Opinion available at the Tennessee Bar Association website: http://www.tba2.org/tba_files/TCA/2008/gorew_022008.pdf

"To establish a public road by implication, the proponent must satisfy two requirements. First, the landowner must intend to dedicate the road to the public. McCord v. Hays, 302 S.W.2d 331, 333 (Tenn. 1957). Second, the public must expressly or impliedly accept the road. Id. The burden of proof is heavy. In short, the proponent must present 'proof of facts from which it positively and unequivocally appears that the owner intended to permanently part with his property and vest it in the public, and that there can be no other reasonable explanation of his conduct. In other words, dedication is a question of intention, and the intent must be clearly and satisfactorily proven.' ... Mr. Stout asked the county to gravel the entire length of the track. But this was just an attempt to get a little free work, to “gouge” the county as Mr. Stout put it. His intent was to save money, not to donate a road to the county. The county declined his request." Id. (quoting McKinney v. Duncan, 118 S.W. 683, 684 (Tenn. 1909)).

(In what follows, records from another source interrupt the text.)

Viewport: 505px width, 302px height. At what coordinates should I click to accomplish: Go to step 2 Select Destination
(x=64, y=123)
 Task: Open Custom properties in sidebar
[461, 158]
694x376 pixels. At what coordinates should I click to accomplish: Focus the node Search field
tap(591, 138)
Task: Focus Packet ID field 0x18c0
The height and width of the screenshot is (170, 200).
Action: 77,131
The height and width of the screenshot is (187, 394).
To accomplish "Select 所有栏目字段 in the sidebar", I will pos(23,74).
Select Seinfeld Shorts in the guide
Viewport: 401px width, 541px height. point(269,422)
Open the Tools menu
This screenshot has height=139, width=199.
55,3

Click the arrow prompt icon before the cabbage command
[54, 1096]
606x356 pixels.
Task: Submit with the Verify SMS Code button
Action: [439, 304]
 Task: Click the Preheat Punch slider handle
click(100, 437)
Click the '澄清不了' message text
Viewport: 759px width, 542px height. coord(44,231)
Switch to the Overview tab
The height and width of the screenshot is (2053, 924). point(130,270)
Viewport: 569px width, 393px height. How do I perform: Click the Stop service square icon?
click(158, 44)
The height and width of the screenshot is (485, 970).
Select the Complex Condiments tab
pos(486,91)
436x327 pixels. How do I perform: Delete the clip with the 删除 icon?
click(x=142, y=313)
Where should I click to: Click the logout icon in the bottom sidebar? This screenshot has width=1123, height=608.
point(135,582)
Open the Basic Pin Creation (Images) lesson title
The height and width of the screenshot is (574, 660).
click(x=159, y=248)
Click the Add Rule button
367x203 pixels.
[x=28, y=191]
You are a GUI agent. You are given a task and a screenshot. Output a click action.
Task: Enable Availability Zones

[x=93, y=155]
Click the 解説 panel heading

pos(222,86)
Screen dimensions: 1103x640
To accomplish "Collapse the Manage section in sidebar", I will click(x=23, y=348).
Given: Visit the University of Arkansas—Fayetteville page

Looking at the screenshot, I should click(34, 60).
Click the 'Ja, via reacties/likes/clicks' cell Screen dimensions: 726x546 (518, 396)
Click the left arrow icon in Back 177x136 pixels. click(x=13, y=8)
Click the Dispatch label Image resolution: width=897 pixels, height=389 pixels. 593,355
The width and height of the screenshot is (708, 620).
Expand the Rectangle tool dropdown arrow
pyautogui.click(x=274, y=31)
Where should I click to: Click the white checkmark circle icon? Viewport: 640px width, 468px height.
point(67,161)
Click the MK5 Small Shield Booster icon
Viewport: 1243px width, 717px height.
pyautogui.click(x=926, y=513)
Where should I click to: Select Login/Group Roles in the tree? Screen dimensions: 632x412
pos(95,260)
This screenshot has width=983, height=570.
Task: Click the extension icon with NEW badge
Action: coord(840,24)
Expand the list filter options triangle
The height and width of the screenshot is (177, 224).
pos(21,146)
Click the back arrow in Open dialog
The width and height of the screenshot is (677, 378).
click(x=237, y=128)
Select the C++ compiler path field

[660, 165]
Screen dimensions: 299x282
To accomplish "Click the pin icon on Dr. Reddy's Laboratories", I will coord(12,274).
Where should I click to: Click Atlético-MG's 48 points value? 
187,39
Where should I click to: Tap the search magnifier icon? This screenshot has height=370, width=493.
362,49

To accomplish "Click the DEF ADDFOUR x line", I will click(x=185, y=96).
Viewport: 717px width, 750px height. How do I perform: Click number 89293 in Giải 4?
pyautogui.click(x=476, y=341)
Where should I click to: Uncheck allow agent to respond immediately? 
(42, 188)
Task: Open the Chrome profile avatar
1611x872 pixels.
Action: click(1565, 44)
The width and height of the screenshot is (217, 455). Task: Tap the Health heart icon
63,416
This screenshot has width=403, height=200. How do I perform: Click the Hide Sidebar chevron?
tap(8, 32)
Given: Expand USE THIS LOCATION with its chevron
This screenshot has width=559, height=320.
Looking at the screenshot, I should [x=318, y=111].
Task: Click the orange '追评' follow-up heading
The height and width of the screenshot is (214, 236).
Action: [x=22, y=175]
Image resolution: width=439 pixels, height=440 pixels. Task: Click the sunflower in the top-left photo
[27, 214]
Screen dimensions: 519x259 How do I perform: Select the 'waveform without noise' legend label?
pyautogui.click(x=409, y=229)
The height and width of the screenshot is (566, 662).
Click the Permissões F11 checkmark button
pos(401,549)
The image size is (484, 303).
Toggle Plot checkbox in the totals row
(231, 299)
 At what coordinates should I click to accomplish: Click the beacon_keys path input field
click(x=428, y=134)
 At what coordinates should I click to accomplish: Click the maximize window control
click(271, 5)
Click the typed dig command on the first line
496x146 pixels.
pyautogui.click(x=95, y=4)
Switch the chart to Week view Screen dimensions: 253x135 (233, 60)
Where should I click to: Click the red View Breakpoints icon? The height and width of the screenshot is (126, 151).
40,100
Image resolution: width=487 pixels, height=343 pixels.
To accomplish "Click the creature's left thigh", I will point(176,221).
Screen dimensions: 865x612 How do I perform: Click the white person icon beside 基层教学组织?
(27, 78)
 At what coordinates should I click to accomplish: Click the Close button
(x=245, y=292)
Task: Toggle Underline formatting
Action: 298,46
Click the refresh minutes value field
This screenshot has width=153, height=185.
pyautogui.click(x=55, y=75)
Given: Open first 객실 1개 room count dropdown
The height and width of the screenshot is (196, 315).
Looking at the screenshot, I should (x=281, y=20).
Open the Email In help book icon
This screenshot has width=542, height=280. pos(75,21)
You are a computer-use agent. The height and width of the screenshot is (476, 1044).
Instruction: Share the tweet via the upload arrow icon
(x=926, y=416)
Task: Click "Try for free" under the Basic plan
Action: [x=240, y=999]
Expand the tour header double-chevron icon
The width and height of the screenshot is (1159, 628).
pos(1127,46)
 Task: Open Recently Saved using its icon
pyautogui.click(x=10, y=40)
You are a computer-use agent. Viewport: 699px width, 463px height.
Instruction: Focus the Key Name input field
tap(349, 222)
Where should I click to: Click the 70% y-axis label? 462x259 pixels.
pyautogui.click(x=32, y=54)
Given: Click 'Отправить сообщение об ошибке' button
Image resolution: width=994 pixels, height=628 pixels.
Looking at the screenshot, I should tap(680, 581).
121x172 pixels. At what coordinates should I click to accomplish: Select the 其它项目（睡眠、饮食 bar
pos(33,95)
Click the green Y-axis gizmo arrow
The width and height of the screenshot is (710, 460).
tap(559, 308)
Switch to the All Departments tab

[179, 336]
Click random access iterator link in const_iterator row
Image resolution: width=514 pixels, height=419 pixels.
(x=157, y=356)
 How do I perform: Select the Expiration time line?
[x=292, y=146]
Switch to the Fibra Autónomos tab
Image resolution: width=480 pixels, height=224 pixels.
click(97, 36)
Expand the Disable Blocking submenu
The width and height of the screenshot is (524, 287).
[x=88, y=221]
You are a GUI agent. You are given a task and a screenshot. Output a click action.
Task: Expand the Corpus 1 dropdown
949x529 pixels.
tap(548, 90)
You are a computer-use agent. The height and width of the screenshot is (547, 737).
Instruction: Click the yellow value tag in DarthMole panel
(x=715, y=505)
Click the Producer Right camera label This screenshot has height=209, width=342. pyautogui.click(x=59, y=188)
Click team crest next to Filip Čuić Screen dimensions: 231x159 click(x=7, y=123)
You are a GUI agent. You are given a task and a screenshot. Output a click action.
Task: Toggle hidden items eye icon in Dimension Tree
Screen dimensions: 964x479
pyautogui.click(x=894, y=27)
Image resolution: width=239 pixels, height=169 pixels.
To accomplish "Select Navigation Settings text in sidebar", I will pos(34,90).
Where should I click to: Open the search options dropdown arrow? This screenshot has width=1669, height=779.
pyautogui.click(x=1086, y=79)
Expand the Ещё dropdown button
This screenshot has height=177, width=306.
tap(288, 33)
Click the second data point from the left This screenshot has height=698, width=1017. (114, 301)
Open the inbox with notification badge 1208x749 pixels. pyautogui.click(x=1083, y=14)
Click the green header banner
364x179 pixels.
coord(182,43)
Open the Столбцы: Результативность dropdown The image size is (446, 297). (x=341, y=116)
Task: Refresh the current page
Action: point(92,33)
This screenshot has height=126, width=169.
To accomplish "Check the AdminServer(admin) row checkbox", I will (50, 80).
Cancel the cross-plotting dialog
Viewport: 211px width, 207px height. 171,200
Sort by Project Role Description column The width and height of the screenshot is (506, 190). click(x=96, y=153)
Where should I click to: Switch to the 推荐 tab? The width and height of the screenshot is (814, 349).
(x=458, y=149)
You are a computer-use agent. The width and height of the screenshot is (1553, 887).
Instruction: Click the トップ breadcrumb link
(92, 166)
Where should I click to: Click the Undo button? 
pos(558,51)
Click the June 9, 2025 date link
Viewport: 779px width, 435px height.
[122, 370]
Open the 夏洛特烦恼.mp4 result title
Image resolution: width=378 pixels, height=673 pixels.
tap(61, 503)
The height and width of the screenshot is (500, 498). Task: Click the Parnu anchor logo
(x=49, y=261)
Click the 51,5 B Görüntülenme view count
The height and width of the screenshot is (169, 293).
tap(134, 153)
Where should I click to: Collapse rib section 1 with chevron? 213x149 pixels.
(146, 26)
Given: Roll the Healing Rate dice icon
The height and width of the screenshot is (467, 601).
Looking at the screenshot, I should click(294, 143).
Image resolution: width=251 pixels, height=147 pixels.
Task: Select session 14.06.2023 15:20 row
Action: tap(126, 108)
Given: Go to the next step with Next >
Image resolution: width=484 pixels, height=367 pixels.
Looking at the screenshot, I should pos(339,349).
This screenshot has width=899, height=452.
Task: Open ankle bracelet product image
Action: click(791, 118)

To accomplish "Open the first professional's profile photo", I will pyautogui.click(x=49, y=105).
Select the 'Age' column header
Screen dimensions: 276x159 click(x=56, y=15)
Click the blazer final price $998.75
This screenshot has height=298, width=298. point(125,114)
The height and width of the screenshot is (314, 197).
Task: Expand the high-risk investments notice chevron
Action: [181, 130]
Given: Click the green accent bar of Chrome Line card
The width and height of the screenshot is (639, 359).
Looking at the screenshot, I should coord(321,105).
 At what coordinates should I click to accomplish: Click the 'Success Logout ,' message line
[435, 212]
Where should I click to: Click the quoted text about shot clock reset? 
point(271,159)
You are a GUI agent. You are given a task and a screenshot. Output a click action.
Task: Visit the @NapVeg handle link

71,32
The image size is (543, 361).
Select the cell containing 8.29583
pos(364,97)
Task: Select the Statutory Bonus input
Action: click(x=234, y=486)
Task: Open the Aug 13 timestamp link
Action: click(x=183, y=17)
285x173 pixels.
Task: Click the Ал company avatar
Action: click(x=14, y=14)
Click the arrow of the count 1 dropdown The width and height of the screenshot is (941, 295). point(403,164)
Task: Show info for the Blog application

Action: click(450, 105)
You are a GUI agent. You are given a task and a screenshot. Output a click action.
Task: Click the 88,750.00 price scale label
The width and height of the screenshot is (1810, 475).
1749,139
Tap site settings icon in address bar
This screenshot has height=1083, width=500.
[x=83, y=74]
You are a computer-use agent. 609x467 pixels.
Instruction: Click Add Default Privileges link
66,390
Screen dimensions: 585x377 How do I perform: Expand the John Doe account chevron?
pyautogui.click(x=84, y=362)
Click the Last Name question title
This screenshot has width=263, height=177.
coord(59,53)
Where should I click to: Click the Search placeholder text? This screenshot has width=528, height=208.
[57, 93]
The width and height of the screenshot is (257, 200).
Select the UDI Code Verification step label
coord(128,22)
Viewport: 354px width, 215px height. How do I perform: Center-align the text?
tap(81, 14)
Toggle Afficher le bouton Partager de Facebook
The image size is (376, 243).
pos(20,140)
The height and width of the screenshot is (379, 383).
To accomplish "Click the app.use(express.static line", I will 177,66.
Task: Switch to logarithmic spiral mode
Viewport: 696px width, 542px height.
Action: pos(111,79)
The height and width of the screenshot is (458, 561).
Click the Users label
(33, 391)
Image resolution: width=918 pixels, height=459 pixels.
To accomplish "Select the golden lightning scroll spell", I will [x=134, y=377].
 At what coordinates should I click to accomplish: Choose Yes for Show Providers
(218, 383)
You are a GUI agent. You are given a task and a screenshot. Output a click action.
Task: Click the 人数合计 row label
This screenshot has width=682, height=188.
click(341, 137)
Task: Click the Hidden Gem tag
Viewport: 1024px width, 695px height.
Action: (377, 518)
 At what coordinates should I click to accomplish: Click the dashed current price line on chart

"An easement is an interest in another's real property that confers on the easement holder an enforceable right to use that real property for a specific use. Brew v. Van Deman, 53 Tenn. (6 Heisk.) 433, 436 (1871)). The most common form of an easement is a right of passage across another's property. Shew v. Bawgus, 227 S.W.3d 569, 578 (Tenn. Ct. App. 2007). In Tennessee, easements can be created in several ways: (1) express grant, (2) reservation, (3) implication, (4) prescription, (5) estoppel, and (6) eminent domain. Pevear v. Hunt, 924 S.W.2d 114, 115-16 (Tenn. Ct. App. 1996). A prescriptive easement is an implied easement that is premised on the use of the property rather than language in a deed. Shew, 227 S.W.3d at 578. To create a prescriptive easement, the use and enjoyment of the property must be adverse, under a claim of right, continuous, uninterrupted, open, visible, exclusive, with the knowledge and acquiescence of the owner of the servient tenement, and must continue for the full prescriptive period. Pevear, 924 S.W.2d at 116 (citing Keebler v. Street, 673 S.W.2d 154 (Tenn. Ct, App. 1984). The proponent must prove each of the elements by “clear and convincing evidence.” Stone v. Buckley, 70 S.W.3d 82, 86 (Tenn. Ct. App. 2001). In Tennessee the prescriptive period is twenty years. Nashville Trust Co. v. Evans, 206 S.W.2d 911, 913 (Tenn. Ct. App. 1947). ... All of this evidence – Johnson and Mr. Gore’s discussions, the fact that there is no other feasible access to Gore’s land, and their use of the route both before and after the sale – can only lead to one conclusion: Johnson and Gore had a parol understanding that Johnson was transferring the right to use the route." Id.